#### Exercise details
Where the line holding "The height and" appears, start copying, and continue exactly through the last line of the listing, skipping pictures.
——
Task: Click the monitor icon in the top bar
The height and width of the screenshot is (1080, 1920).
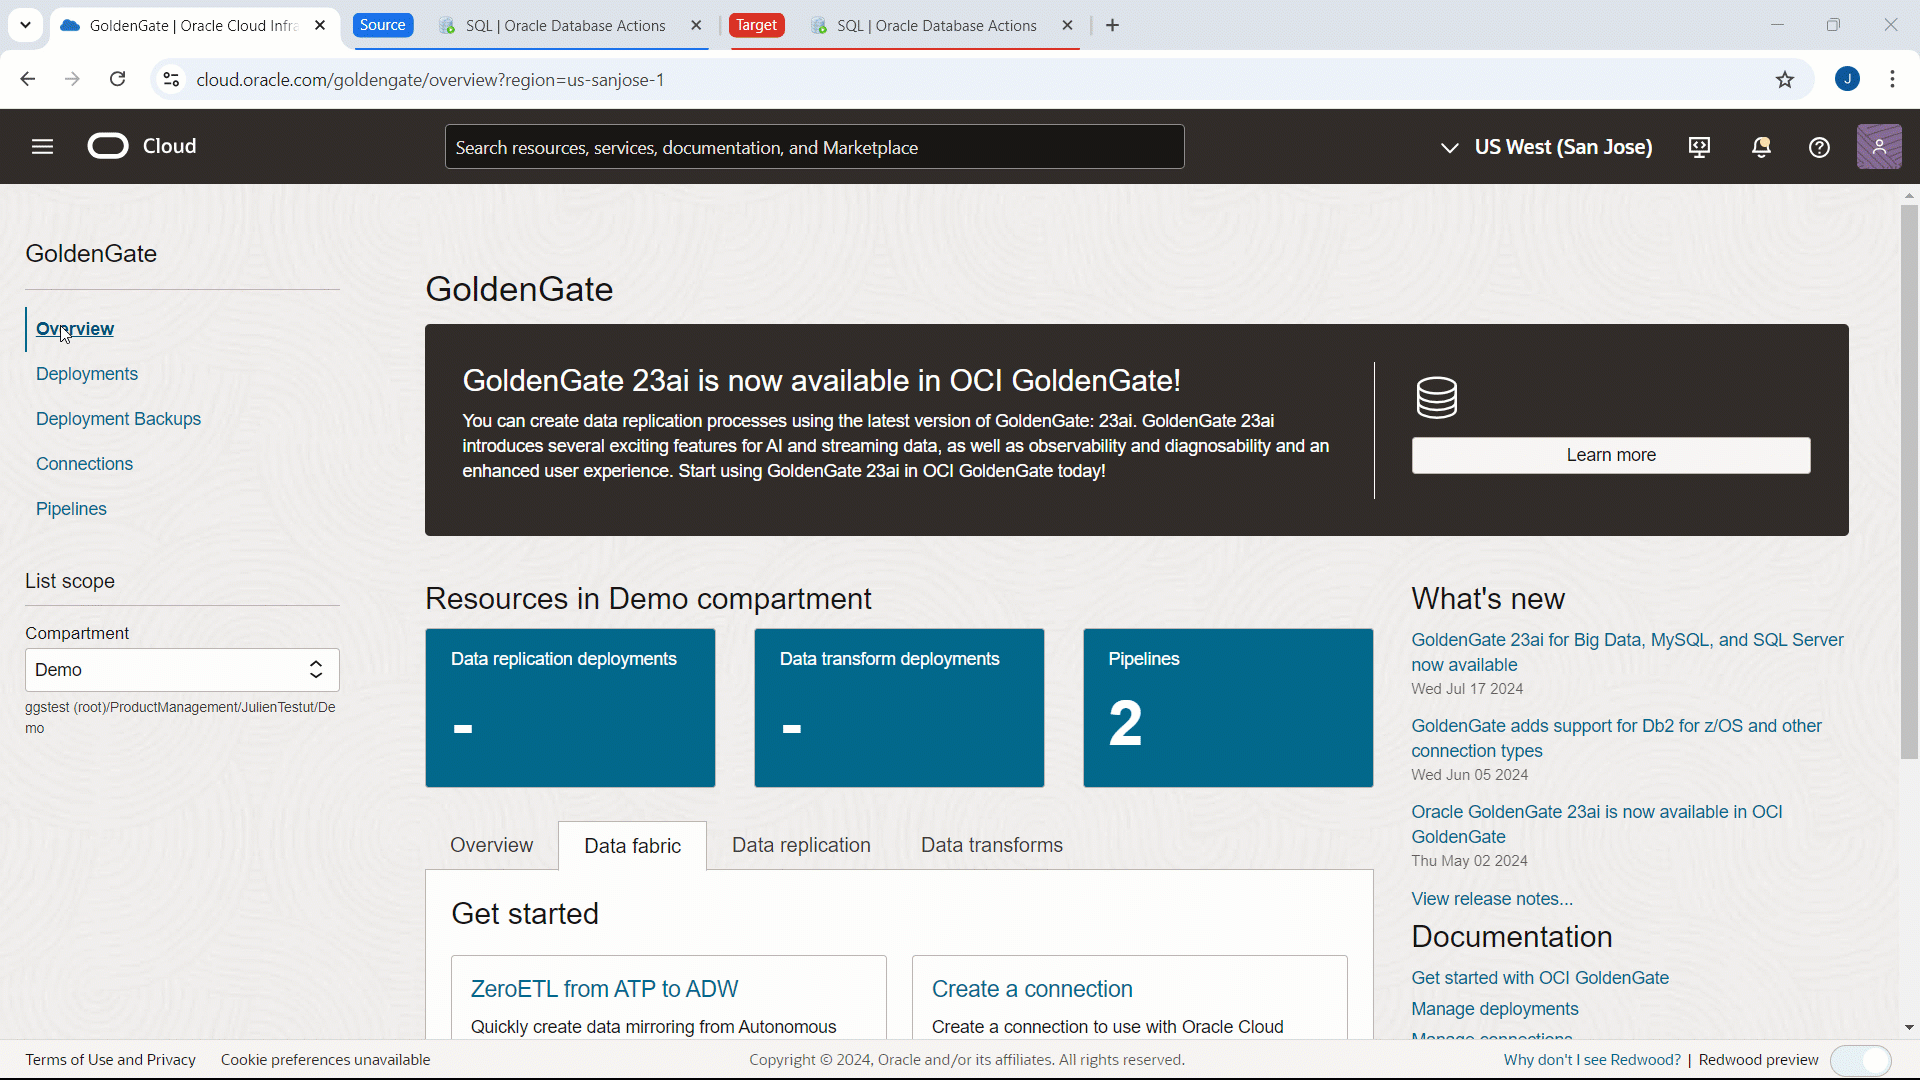Action: 1700,147
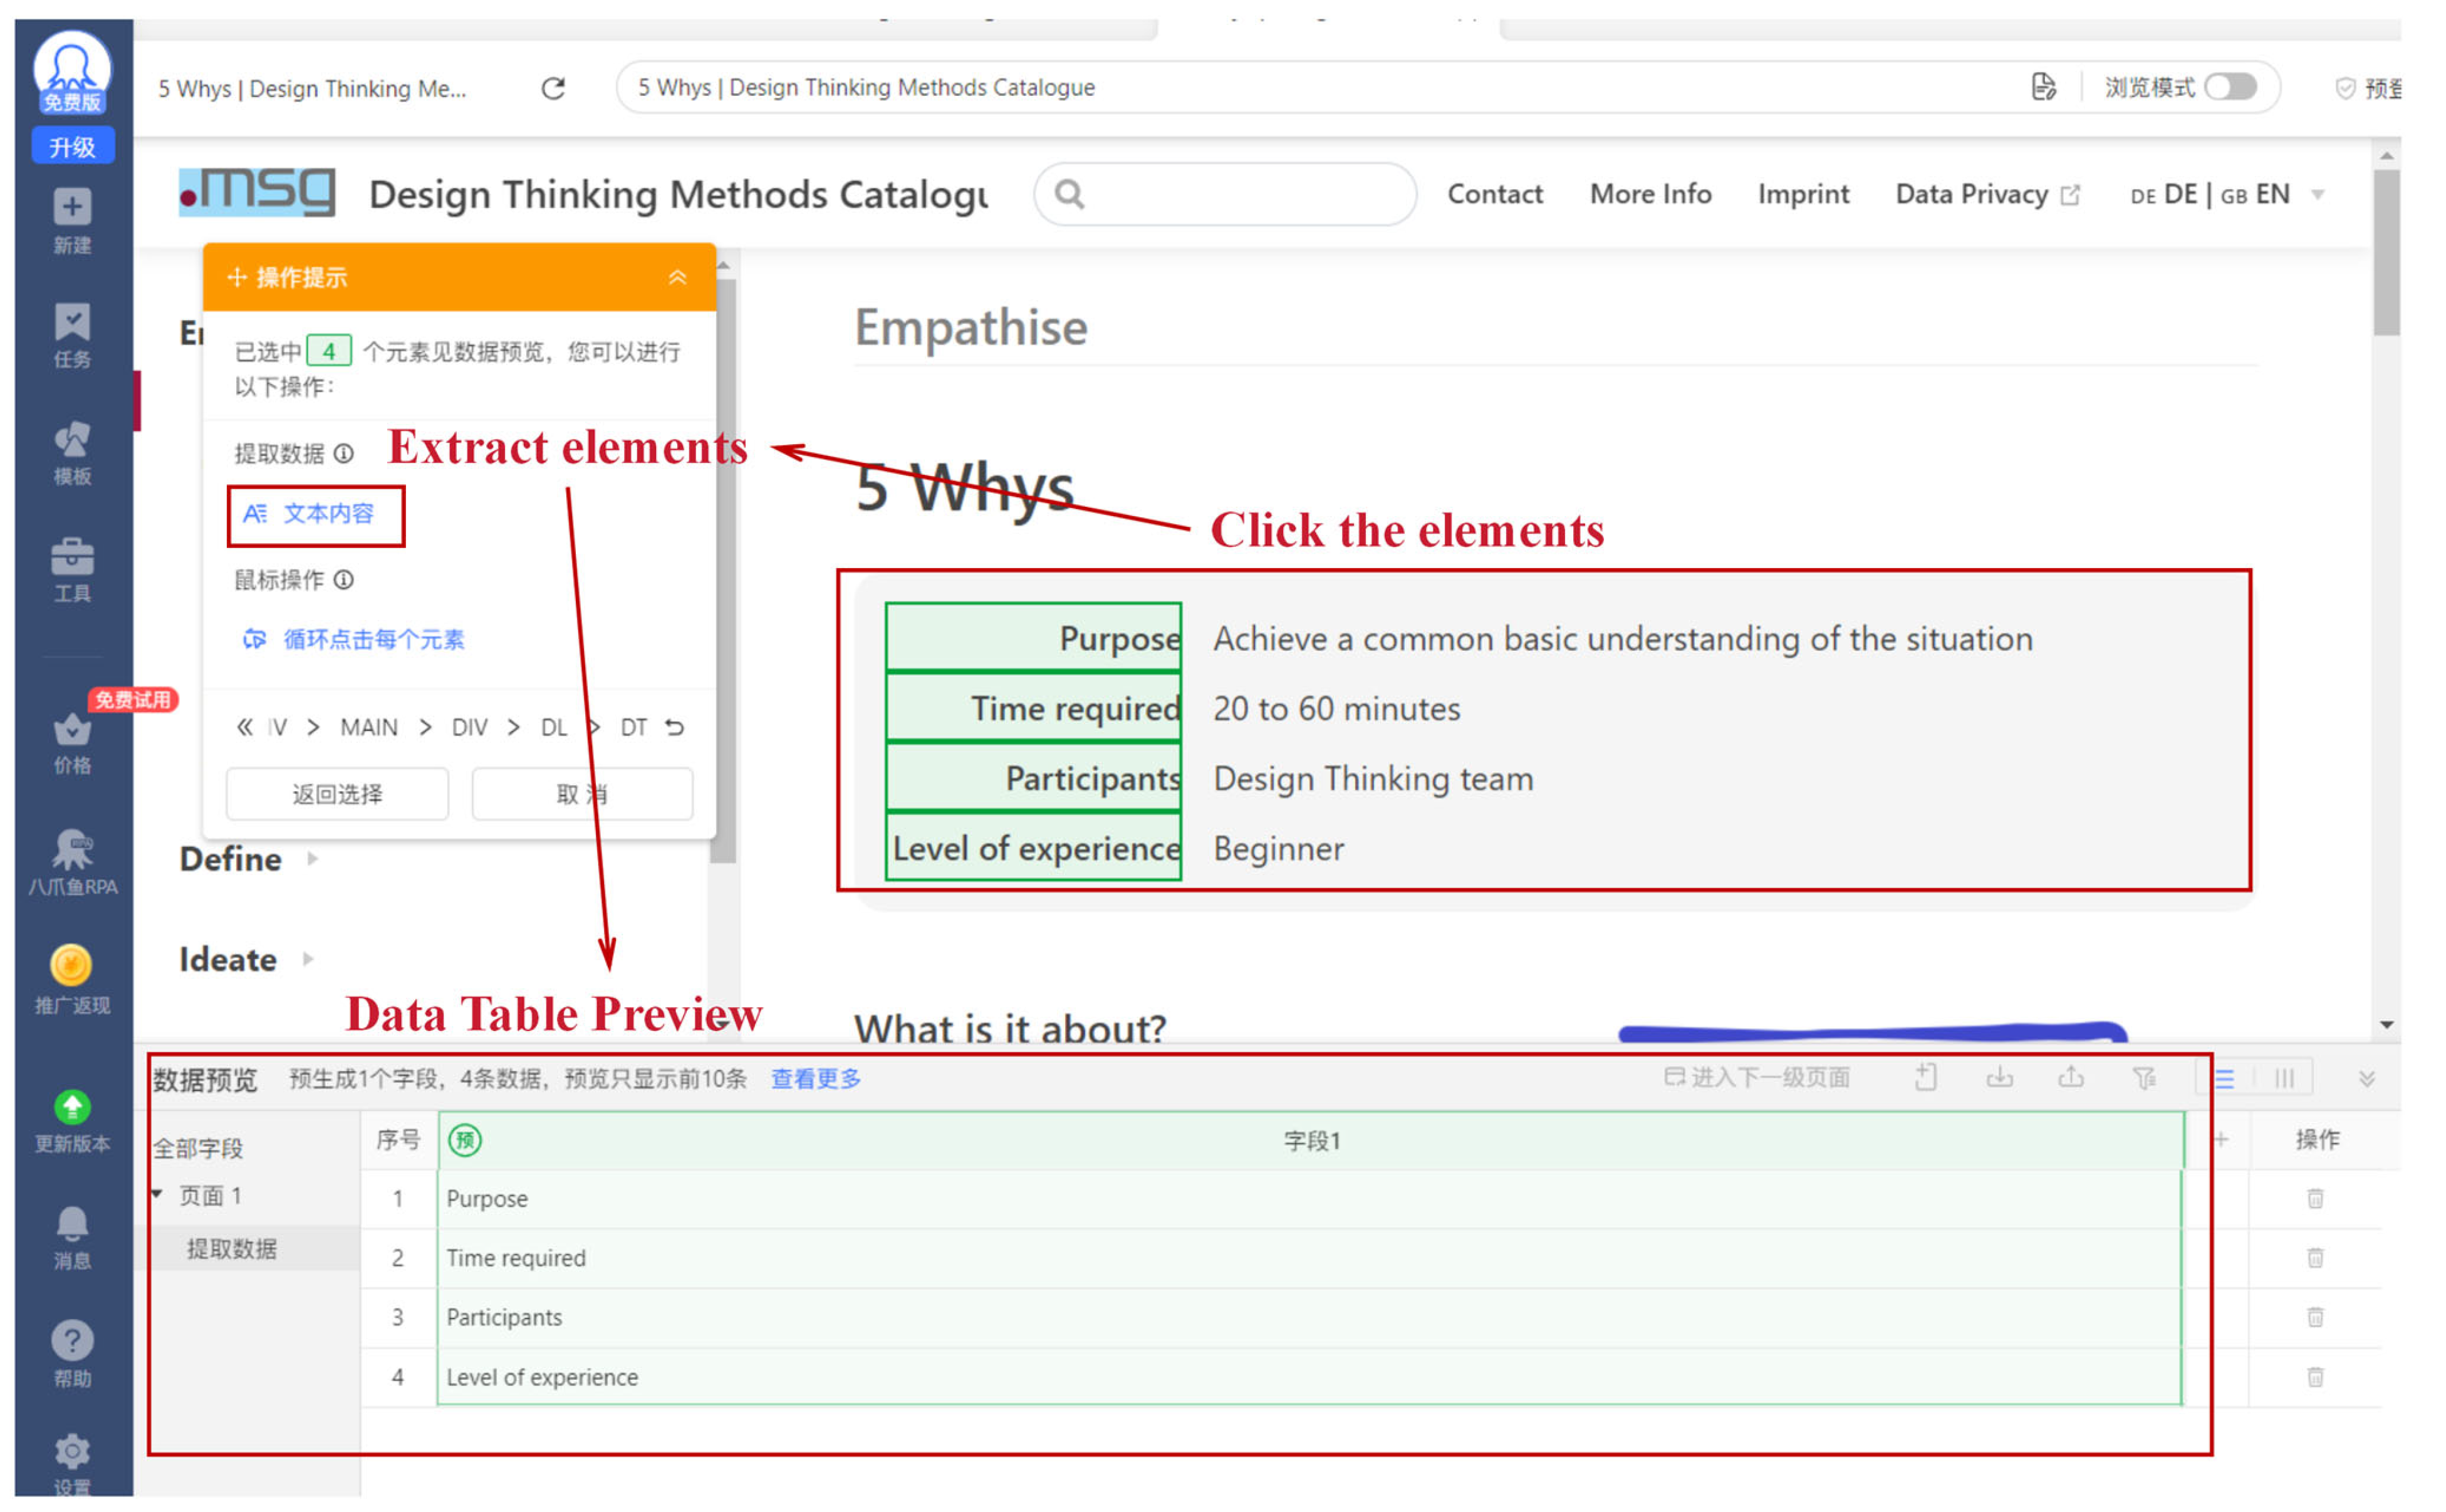Open the DE | EN language dropdown

pos(2317,194)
——
#### Reply
The height and width of the screenshot is (1080, 1920).
Action: 1700,147
Open the DE | EN language dropdown

pos(2317,194)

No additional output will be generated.